Paste into Claude Code:
Create a 'friction-harvester' subagent that runs at the end of every session. It should: (1) parse the transcript for user interruptions, rejections, and corrections, (2) classify each into categories matching my friction taxonomy (wrong_approach, misunderstood_request, premature_action, language_mismatch, formatting_mistake), (3) trace each back to the skill or AGENTS.md rule that should have prevented it, (4) draft a concrete diff to that file with before/after examples, (5) collect all diffs into a weekly 'skill-evolution' MR I can review Sunday evening. Specifically watch for: review-only requests where Claude edited code, output-language mismatches, table-vs-prose formatting preferences, and assumptions made without observing disk state first.
Test-Driven Reverse Engineering Loop
Point Claude at a binary (like the third-party apps you researched) or a staging API, and it autonomously generates a hypothesis-test-refine loop: write characterization tests that capture current behavior, then iterate implementation against those tests in parallel branches until green. The 6 reverse_engineering sessions and the contracts page Unix-seconds debug become a 30-minute autonomous job instead of a multi-hour exploration.

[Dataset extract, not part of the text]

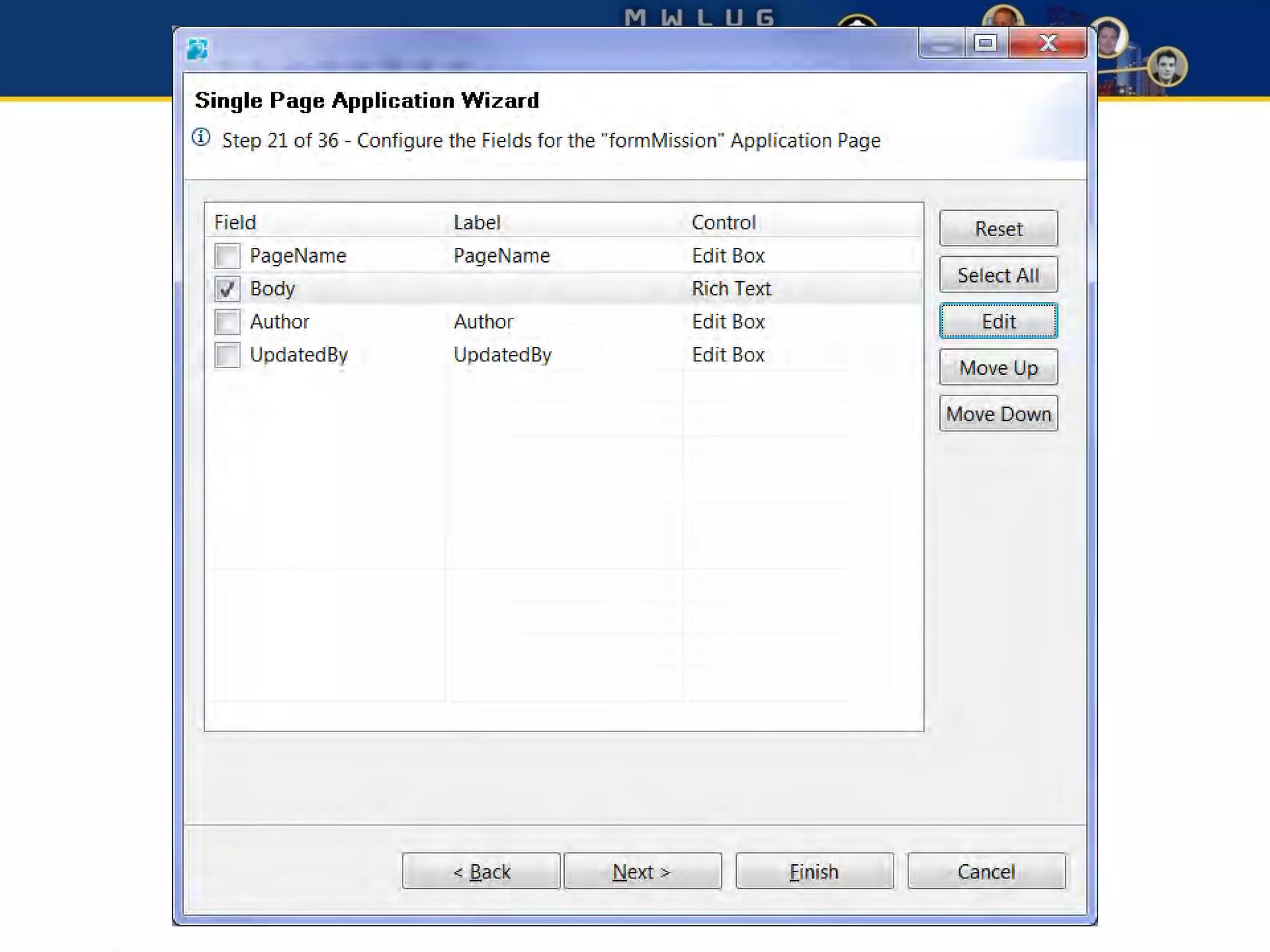Viewport: 1270px width, 952px height.
Task: Select the Rich Text control cell for Body
Action: coord(731,289)
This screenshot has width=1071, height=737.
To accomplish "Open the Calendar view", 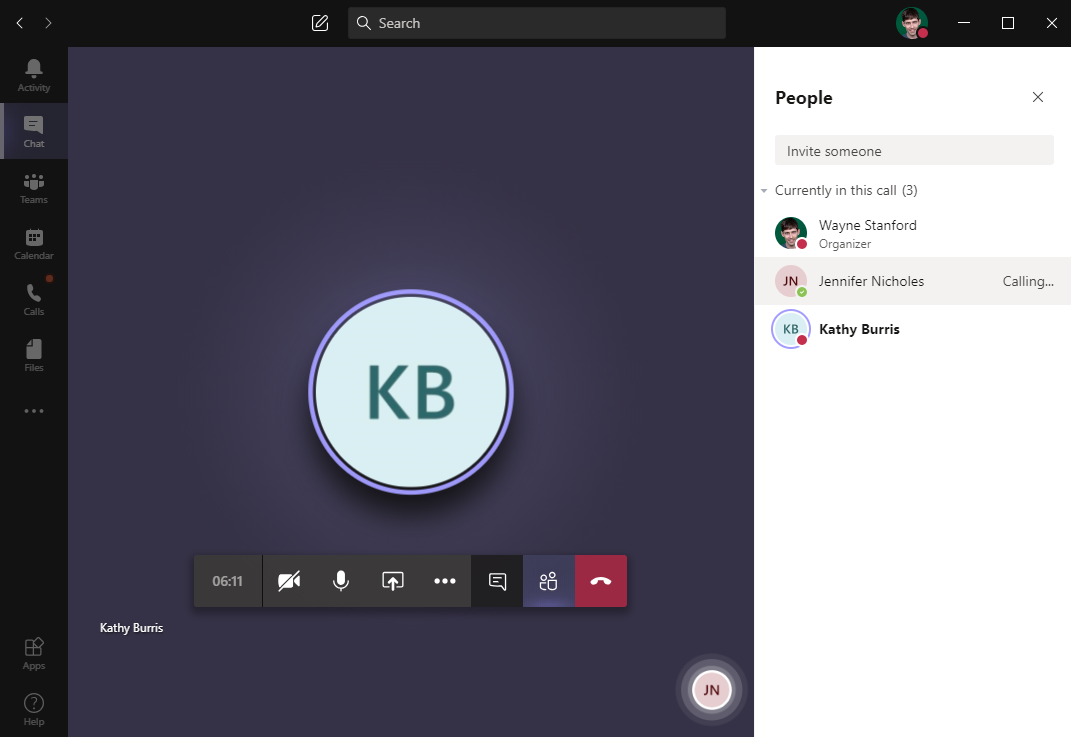I will coord(34,243).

Getting started: Combine a long-running planning agent with parallel implementation subagents that each pursue a different hypothesis branch, all racing against the same generated test suite using git worktrees and Chrome DevTools MCP for live validation.
Paste into Claude Code:
I want to reverse-engineer or debug a system using a test-driven autonomous loop. Given a target (binary, staging URL, or broken page), do this: (1) generate a characterization test suite that captures current observable behavior—API shapes, DOM states, network calls via Chrome DevTools MCP, (2) form 3-5 distinct hypotheses about what changed or how it works, (3) spawn parallel sub-agents in separate worktrees, each implementing one hypothesis, (4) run all hypotheses against the test suite concurrently, (5) report back which branches pass with a comparison table, (6) for the winning hypothesis, expand tests to lock in behavior and open an MR. Apply this first to: detecting API contract drift between our frontend and the OpenAPI spec, by generating tests from the spec and running them against staging to surface mismatches like the date-string-to-Unix-seconds break.
"User pushes back on a prose-heavy MR comment with a perfectly-judged passive-aggressive Mandarin: '這... 不是好看的表格啊~?'"
During the MR !111 quality workflow, Claude produced a prose-heavy mr-comment.md instead of the table format the user wanted. The user's gentle-but-cutting reply ('This... isn't a nice-looking table~?') prompted Claude to redo it as a proper table.